A Finger of Intent

Last night with his fingers buried in my cunt he pressed a finger against my arse hole, he didn’t push inside but maintained enough pressure to imply he would at any moment and it was hot, really fucking hot. I know it probably doesn’t sound like much, it doesn’t seem like much of a revelation but for me it was.
For a long time I was anti anal, not that I thought there was anything wrong with it, just it wasn’t for me. Then one day on holiday many moons ago we tried it almost by accident. Not like the surprise anal we’ve heard a lot about recently, it was a genuine slip that found his cock pressed against my arse and he immediately pulled away for me but dizzy in holiday spirit, I encourage him to try it. He seemed to enjoy it but for me it was unspectacular and when it was done I had no urge to do it again.

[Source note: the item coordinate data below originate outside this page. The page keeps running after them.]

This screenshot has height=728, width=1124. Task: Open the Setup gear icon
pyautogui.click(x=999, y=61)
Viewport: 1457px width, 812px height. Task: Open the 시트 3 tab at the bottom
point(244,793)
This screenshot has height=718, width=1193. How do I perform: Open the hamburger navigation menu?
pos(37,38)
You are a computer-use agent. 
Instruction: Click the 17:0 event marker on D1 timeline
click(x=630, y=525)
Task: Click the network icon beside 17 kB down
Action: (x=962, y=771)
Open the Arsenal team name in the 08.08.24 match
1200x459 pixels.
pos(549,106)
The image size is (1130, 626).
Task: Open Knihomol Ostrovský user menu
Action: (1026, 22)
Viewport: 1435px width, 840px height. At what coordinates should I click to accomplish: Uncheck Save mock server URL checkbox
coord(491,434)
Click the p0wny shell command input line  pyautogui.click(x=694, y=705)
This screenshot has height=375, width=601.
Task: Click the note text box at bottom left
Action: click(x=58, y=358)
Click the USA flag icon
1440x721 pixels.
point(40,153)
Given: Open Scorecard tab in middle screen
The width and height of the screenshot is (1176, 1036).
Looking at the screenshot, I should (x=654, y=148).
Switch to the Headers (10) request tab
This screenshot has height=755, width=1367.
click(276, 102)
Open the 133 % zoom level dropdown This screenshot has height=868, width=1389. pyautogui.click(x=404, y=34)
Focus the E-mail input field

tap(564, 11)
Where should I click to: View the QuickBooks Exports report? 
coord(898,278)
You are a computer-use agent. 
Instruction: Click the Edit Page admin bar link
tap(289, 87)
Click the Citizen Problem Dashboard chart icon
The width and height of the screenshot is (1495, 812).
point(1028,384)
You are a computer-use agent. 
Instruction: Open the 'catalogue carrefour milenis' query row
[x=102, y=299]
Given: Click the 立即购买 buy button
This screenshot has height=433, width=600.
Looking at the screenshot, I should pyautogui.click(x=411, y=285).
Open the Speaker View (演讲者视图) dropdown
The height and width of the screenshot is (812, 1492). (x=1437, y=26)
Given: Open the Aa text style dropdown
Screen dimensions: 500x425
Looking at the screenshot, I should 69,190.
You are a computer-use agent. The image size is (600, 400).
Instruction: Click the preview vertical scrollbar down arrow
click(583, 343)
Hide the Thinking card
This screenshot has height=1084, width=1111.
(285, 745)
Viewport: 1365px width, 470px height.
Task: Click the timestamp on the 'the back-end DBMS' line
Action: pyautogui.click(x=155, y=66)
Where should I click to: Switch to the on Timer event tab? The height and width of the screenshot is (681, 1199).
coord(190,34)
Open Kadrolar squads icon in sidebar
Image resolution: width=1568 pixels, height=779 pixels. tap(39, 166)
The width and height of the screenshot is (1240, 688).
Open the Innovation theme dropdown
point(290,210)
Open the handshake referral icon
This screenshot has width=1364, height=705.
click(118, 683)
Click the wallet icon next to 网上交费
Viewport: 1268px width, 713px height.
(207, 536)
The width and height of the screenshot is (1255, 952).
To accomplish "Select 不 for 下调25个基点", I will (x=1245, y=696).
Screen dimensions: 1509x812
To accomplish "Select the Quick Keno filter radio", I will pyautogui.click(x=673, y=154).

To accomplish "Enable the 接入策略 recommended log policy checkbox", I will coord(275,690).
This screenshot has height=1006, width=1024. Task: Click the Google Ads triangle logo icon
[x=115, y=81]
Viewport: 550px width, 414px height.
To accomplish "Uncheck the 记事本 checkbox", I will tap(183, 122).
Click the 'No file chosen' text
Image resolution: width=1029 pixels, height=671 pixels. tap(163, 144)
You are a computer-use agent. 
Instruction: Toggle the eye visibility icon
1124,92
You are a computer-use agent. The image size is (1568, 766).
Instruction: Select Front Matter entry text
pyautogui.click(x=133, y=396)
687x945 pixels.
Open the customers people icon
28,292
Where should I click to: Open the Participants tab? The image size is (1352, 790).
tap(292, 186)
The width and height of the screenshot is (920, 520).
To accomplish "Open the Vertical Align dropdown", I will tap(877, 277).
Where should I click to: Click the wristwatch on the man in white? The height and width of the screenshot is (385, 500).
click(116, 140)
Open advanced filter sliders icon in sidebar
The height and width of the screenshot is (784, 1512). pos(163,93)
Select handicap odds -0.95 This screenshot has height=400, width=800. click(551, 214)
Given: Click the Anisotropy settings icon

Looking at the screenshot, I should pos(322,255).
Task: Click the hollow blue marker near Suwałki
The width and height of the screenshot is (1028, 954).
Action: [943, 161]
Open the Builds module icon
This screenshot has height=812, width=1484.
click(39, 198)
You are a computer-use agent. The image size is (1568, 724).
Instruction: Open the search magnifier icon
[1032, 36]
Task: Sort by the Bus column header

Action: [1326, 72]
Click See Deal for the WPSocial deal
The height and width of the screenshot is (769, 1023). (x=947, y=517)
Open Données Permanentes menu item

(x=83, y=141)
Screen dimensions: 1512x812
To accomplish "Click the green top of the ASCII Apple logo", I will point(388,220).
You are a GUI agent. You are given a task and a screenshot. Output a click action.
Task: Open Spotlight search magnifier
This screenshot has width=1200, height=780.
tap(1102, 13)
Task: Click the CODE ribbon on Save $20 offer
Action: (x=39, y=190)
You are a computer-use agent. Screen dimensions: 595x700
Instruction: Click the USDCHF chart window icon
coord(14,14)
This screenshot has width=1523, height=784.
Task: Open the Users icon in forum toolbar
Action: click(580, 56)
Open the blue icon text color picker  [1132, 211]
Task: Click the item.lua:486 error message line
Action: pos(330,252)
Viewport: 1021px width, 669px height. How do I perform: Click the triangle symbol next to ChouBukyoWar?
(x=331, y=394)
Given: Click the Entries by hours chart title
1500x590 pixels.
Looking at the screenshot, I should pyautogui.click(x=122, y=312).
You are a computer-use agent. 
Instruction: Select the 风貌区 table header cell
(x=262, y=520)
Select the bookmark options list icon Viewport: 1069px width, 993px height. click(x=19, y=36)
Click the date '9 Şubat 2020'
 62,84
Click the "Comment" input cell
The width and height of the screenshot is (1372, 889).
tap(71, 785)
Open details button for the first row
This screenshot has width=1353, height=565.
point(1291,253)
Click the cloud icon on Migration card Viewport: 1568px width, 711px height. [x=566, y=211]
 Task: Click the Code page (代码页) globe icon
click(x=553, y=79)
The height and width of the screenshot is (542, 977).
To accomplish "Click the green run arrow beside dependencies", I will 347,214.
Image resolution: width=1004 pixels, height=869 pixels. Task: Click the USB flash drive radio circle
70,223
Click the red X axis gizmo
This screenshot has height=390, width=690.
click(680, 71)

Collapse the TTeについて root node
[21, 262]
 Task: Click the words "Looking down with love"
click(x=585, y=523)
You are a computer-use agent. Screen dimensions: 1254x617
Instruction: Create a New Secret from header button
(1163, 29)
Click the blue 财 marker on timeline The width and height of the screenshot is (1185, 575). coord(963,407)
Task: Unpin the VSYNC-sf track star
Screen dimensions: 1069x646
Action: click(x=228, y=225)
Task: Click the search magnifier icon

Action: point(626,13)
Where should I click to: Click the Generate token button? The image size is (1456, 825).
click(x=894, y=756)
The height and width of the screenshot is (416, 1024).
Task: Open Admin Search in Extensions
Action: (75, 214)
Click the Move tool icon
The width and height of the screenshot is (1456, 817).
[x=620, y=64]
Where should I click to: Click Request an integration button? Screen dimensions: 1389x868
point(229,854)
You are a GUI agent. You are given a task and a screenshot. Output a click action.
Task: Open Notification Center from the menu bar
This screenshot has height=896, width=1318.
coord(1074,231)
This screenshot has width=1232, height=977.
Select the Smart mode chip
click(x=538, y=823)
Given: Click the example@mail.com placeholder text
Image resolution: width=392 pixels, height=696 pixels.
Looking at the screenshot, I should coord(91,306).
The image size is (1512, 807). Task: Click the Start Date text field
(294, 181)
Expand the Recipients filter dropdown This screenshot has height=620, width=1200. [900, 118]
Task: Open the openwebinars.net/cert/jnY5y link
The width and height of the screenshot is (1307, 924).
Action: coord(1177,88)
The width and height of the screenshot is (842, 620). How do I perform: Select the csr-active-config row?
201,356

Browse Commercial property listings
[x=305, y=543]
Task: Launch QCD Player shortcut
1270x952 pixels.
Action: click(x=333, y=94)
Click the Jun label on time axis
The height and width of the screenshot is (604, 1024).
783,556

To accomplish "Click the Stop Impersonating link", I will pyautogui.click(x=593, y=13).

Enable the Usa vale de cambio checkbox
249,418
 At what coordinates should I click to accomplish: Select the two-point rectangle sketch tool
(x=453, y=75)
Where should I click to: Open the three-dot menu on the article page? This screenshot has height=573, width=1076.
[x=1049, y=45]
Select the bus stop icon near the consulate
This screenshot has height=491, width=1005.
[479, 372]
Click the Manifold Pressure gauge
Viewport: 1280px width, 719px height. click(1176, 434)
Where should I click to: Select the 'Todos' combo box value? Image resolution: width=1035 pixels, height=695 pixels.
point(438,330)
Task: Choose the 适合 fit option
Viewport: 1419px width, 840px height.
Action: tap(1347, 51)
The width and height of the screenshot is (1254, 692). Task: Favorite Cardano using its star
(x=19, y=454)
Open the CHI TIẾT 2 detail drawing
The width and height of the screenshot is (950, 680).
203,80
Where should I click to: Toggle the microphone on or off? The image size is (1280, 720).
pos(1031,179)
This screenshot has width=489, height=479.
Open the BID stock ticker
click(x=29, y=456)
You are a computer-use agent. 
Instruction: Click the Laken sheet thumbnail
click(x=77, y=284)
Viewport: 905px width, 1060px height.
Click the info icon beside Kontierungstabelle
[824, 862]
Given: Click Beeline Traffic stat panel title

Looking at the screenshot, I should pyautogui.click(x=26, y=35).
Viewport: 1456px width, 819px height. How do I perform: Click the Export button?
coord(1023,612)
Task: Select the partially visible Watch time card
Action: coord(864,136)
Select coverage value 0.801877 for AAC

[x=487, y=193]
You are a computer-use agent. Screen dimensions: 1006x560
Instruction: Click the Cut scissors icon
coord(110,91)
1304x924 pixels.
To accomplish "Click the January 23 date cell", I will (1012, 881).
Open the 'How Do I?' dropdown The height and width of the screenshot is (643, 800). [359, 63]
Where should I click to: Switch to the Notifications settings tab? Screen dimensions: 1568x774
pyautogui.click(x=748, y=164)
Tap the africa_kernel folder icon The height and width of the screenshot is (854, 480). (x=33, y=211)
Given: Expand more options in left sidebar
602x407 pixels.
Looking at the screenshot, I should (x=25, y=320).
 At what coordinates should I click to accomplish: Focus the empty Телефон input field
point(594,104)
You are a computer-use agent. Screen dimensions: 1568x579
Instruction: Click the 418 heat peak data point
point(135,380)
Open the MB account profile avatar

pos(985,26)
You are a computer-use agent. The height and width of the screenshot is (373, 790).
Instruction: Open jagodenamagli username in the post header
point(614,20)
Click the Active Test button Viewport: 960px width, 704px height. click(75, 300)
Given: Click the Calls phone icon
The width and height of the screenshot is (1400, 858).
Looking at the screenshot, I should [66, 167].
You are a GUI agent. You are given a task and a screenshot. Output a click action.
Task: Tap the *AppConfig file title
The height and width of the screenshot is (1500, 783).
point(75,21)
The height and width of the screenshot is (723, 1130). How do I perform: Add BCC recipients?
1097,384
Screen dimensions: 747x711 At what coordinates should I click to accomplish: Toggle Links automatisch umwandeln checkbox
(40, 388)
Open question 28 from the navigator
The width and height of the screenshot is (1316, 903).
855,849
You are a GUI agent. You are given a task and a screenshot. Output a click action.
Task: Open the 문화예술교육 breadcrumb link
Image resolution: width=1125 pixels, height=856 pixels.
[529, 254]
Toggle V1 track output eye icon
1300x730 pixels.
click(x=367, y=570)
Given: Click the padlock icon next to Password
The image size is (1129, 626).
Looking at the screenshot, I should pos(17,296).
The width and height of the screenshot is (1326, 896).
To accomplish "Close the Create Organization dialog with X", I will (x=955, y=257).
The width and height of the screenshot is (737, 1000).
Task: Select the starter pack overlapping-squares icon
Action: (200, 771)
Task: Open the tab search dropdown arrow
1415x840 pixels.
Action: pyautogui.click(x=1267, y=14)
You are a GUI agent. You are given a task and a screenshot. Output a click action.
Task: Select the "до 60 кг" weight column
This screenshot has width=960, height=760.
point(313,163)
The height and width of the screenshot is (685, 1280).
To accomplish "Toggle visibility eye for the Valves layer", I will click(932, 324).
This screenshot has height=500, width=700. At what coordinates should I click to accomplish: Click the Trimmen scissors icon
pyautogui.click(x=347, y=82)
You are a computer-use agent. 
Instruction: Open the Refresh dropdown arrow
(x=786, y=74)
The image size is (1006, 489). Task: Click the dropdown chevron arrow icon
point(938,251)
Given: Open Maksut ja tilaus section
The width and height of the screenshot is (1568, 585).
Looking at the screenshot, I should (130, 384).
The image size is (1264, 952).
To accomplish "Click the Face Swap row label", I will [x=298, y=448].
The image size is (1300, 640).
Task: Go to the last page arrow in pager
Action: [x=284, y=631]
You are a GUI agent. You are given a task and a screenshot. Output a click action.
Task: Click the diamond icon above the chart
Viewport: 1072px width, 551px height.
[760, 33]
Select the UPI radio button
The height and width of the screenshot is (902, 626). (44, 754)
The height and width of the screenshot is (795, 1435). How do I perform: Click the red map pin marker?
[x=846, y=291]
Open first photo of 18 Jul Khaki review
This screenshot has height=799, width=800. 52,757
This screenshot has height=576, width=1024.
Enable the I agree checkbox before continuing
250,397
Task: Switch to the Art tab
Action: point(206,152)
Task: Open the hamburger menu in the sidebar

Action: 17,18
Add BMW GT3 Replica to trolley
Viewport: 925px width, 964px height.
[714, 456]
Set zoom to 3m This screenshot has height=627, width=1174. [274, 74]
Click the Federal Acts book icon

Our sex life continued as normal, it didn’t feel like it was lacking anything by my arse being off the table, there were plenty of other things we both enjoyed a lot but then a while a go anal returned to my peripheral. It started as one of those fantasies you intend to keep as just a fantasy, the idea of having all my holes filled is hot and when I told him about it he matched my enthusiasm for the idea but knowing in reality my arse was off limits we satisfied ourselves with my cunt and my mouth being filled and almost forgot there was anywhere else to fill but as is often the case with things you try and ignore it began to creep in again. I began to crave more and after years of making my arse a no go area I felt a sense of embarrassment that my body was now craving something I had been against for so long.
In an attempt to hush this new uncomfortable need I tried a butt plug, my first attempt had little effect and certainly no positive ones, I thought maybe it was because I had tried it on my own, no added stimulus of his cock, no true feeling or fullness so pledged to try it again. The second time was worse, it started out much better than my first try but then my body seemed to decide to play against me, the plug felt alien and I felt drained. The disappointment was huge, my mind had yearned for a sensation my body seemed determined to reject.
In that moment it would have been the simplest thing to put my arse back in the no box and lock the lid but I knew it wouldn’t work forever. That same need would still be there and would creep forward from the corners of my mind no matter how much I tried to ignore it and so I won’t. I’m not ready to rush back to those feeling of my body rejecting my desire but I can’t pretend it isn’t there either.
For now his finger pressed against my hole is enough, a symbol of his intention to one day take all of me and I know one day he will, without any resistance from my stupid messed up body and it will be sexy as hell.